Crystalline structure of the wall of Lanreotide nanotubes. (a) High-resolution fiber diffraction of the Lanreotide derivative at 10% wt/wt (acetate) in water. (b and c) Simulations of diffuse scattering at wide angles (WAXS) of selected zones (rectangles in a). (d) Two-dimensional Patterson function indicating the main electron density variations of the nanotube wall. (e) Zoom of the unit cell and definition of the cell vectors i and j. The black circles indicate the 2-fold symmetry axes. The β-hairpin backbone of Lanreotide is drawn on the zoom to fit the regions of high (red) and low (blue) electron densities. Note the alternation of low and high electron density areas along j and the continuity of these areas along i.

Fig. 5.

Schematic view of the different hierarchical levels in the self-assembly of Lanreotide-acetate nanotubes in water. (a)(Left) The Lanreotide molecule in the β-hairpin planar conformation, which is stabilized by the disulfide bridge, the turn, and intramolecular hydrogen bonds. (Right) Interaction between two Lanreotide molecules within the wall (bilayer) of the nanotubes. (Bottom) CPK models of a conformation in agreement with experimental data.
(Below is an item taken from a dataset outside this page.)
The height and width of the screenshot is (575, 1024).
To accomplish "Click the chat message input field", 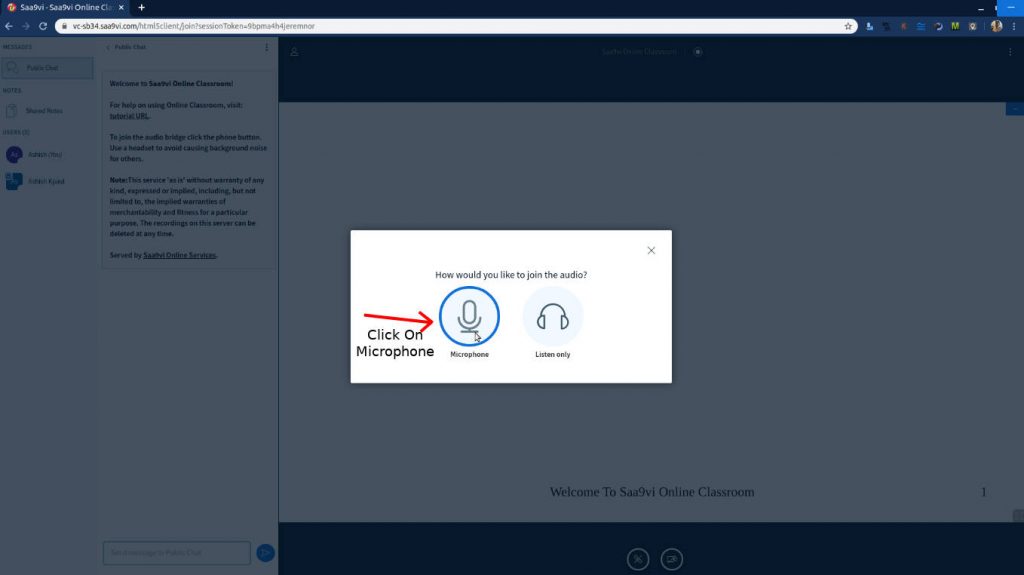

The segregation of aromatic residues (red) from aliphatic residues (blue) and from hydrophilic region (green) is remarkable. (b) The structure of a filament with two different β-sheet fibers superimposed with their C₂ 2-fold axes (black circles) meeting together. The segregation between aliphatic/aromatic residues is conserved within the filament organization. (Inset) Packing of the aromatic residues within the β-sheet fibers. (c) Self-assembly of 26 filaments to form a nanotube. (d) Liquid crystalline hexagonal columnar phase formed by the nanotubes.